**Data:**
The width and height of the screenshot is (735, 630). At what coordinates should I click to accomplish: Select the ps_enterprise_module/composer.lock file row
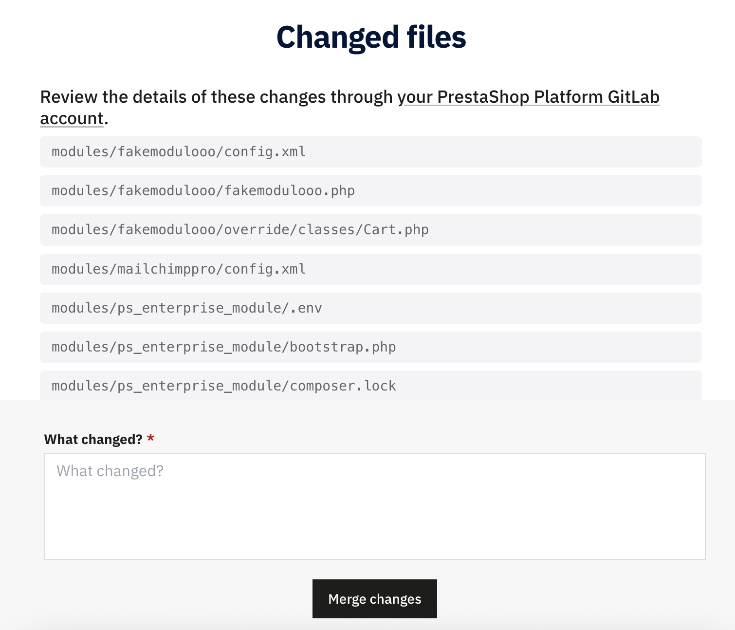click(x=370, y=386)
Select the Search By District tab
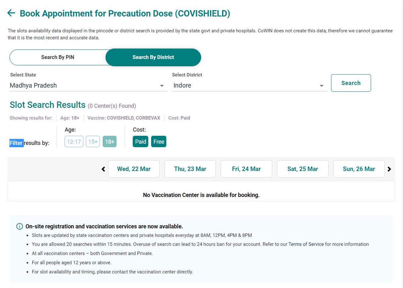Image resolution: width=403 pixels, height=288 pixels. pyautogui.click(x=153, y=57)
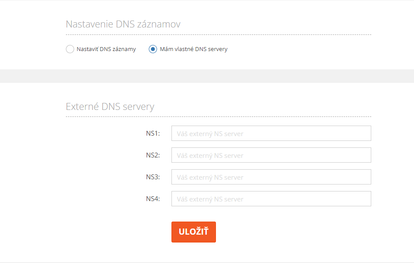Select the "Mám vlastné DNS servery" radio button
This screenshot has width=414, height=263.
pos(153,49)
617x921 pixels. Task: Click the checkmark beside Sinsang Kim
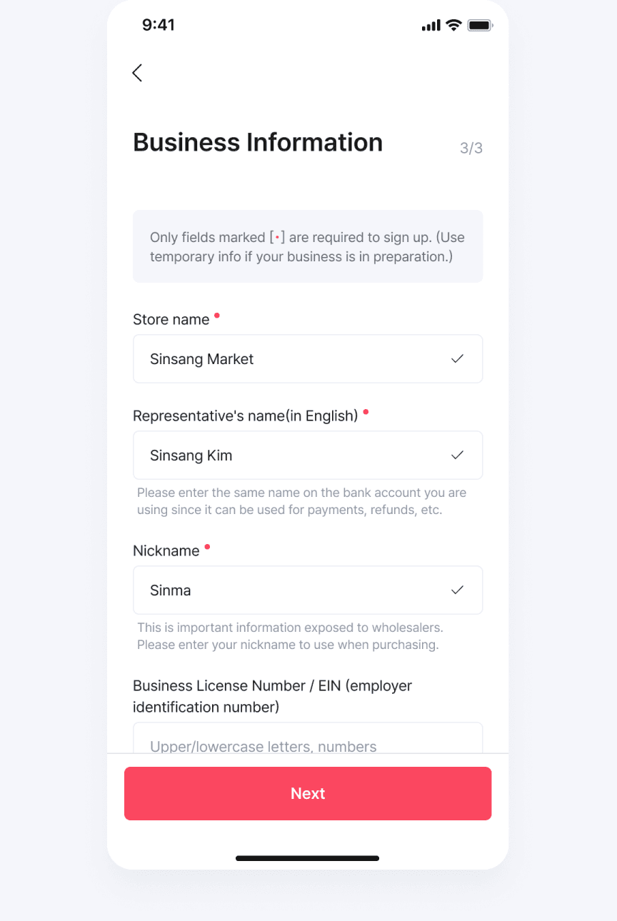pyautogui.click(x=458, y=455)
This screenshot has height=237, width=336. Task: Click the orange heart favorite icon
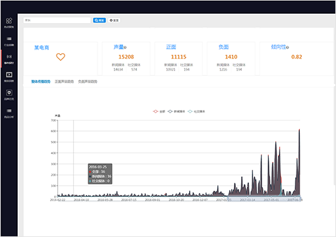[61, 57]
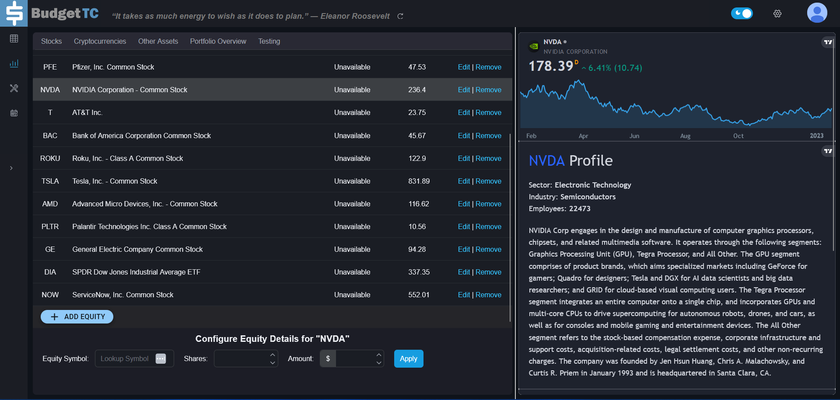Open the calendar sidebar icon
Viewport: 840px width, 400px height.
[x=14, y=113]
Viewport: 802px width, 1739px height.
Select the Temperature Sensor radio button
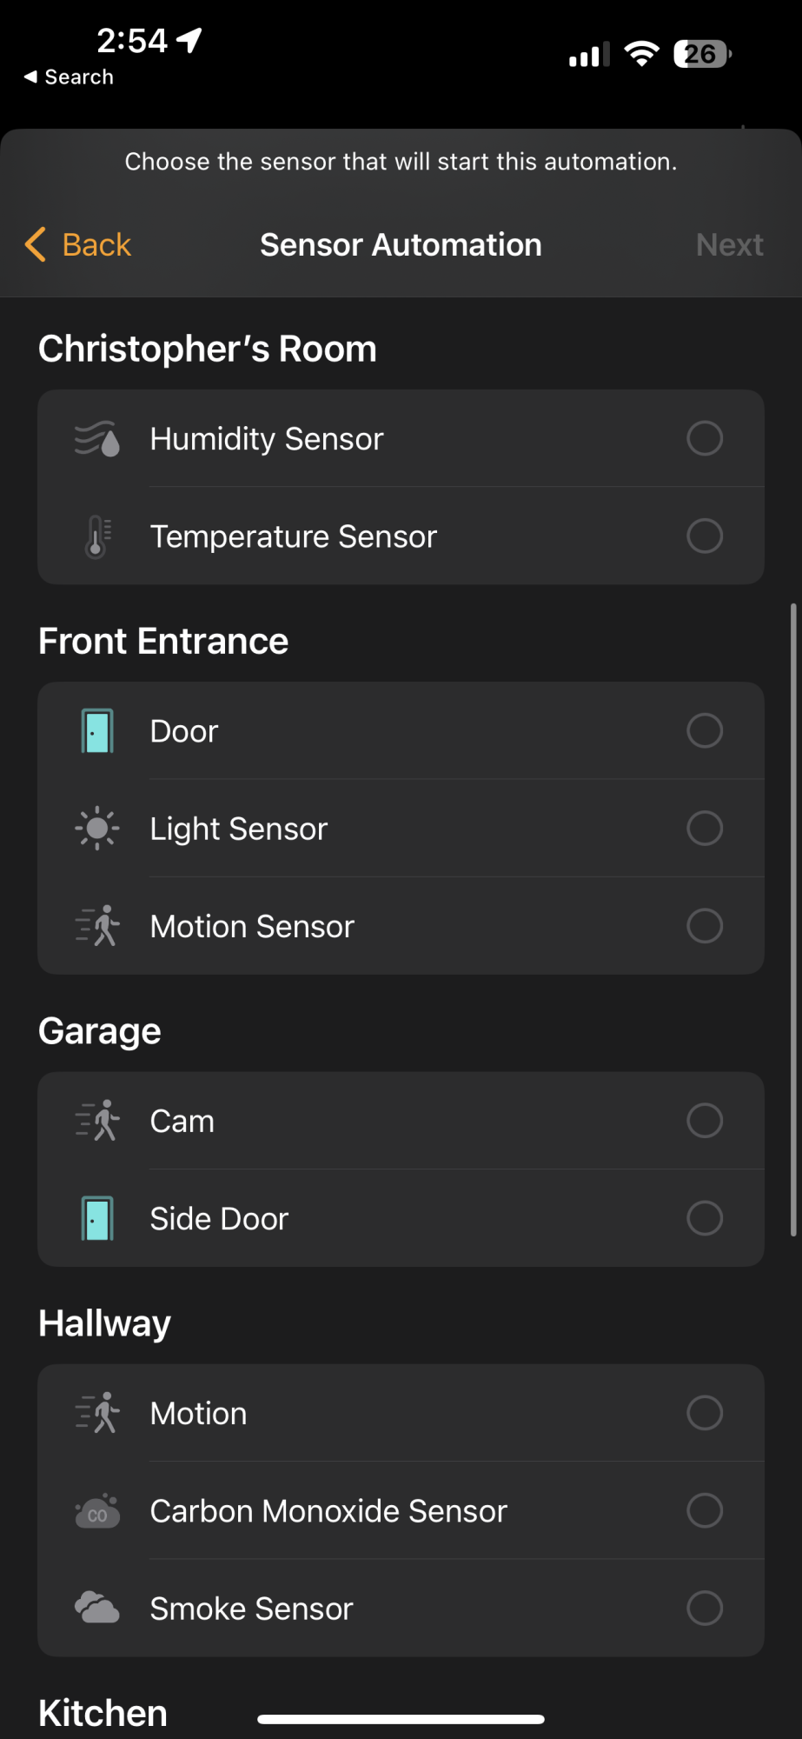[705, 536]
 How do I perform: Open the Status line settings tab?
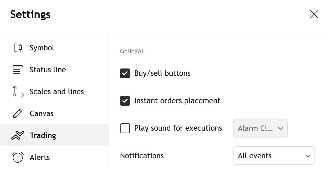coord(48,70)
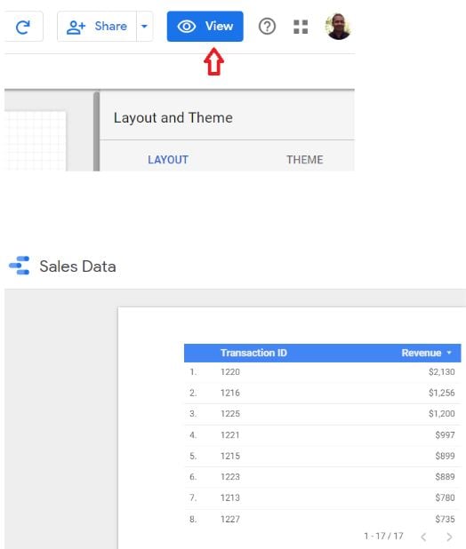Image resolution: width=466 pixels, height=549 pixels.
Task: Toggle Revenue sort order arrow
Action: point(449,353)
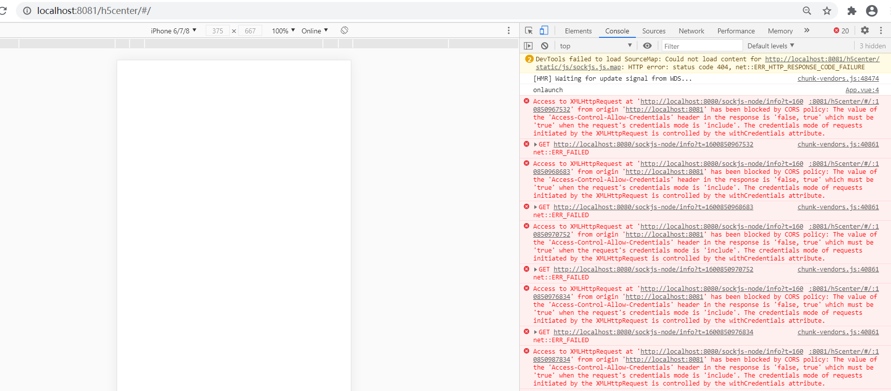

**Work to do:** Please rewrite all the data above with "checkmark" replaced by "tick mark" and everything else unchanged, leaving out the pictures.

**Final answer:**
The width and height of the screenshot is (735, 630). At what coordinates should I click to accomplish: Select the ps_enterprise_module/composer.lock file row
click(x=370, y=386)
Select the Search By District tab
Image resolution: width=403 pixels, height=288 pixels. pyautogui.click(x=153, y=57)
Select the "Mám vlastné DNS servery" radio button
This screenshot has width=414, height=263.
pos(153,49)
617x921 pixels. Task: Click the tick mark beside Sinsang Kim
pyautogui.click(x=458, y=455)
This screenshot has height=237, width=336. Task: Click the orange heart favorite icon
[61, 57]
Open the calendar sidebar icon
Viewport: 840px width, 400px height.
[x=14, y=113]
Viewport: 802px width, 1739px height.
Select the Temperature Sensor radio button
[705, 536]
 How do I perform: Open the Status line settings tab?
coord(48,70)
Image resolution: width=466 pixels, height=549 pixels.
Task: Toggle Revenue sort order arrow
Action: point(449,353)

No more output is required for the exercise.